ÇİNLİ ASKERLERLE ÇARPIŞMA
1989 yılında Ürümçi'de Müslümanlar, İslamiyet'e yapılan hakaret ve saldırıların durdurulması ve demokratik hakların verilmesini talep ederek gösıali (Osmanlı Hükümetteriler yaptılar. 1990 yılının Nisan ayı başlarında Kaşgar'ın Baren kasabasında Çin işgal yönetimine karşı silahlı ayaklanma patlak verdi. Doğu Türkistan İslam Partisi'nin mücahitleri cihat ilan ederek Çin askerlerine karşı savaştı. Büyük bölümü çarpışmalarda şehit oldu. Binlerce Müslüman Türk tutuklandı. Bu olay Çin hükümetini derinden sarstı.

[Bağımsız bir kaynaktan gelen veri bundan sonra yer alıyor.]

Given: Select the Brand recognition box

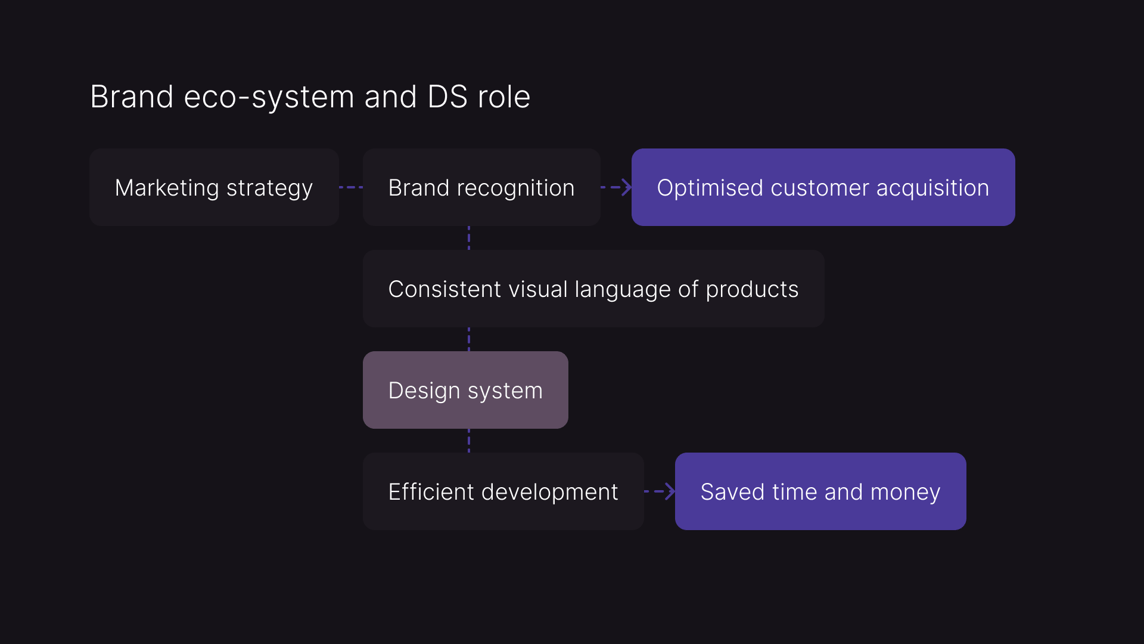Looking at the screenshot, I should click(x=481, y=188).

İSTANBUL'DA MİLLİ KURULTAY TOPLANTISI
1992 yılının Aralık ayında dünyanın dört bir yanından gelen Doğu Türkistan muhacirlerinin temsilcileri, sosyal ve kültürel kuruluşların başkanları ile ileri gelen aydınları, Türkiye'nin İstanbul sehrinde bir araya gelerek 3 gün süren 'Doğu Türkistan Milli Kurultay'ını tertip ettiler. Doğu Türkistan Müslümanlarının bu çilekeş ve muzdarip temsilcileri, Doğu Türkistan halkının fiziki ve kültürel varlığını, milli kimliğini imhayı hedef alan uygulamalarını, insanlığa, dünya barışına ve milletlerarası dostluk ve işbirliği ülküsüne karşı işlenmekte olan ağır insanlık suçu olduğunu bütün dünyaya ilan ettiler. Milli Kurultay ayrıca, Doğu Türkistan'ın yeniden bağımsız bir devlet olarak doğuşu için gerekli politikaları tespit ve kabul etti.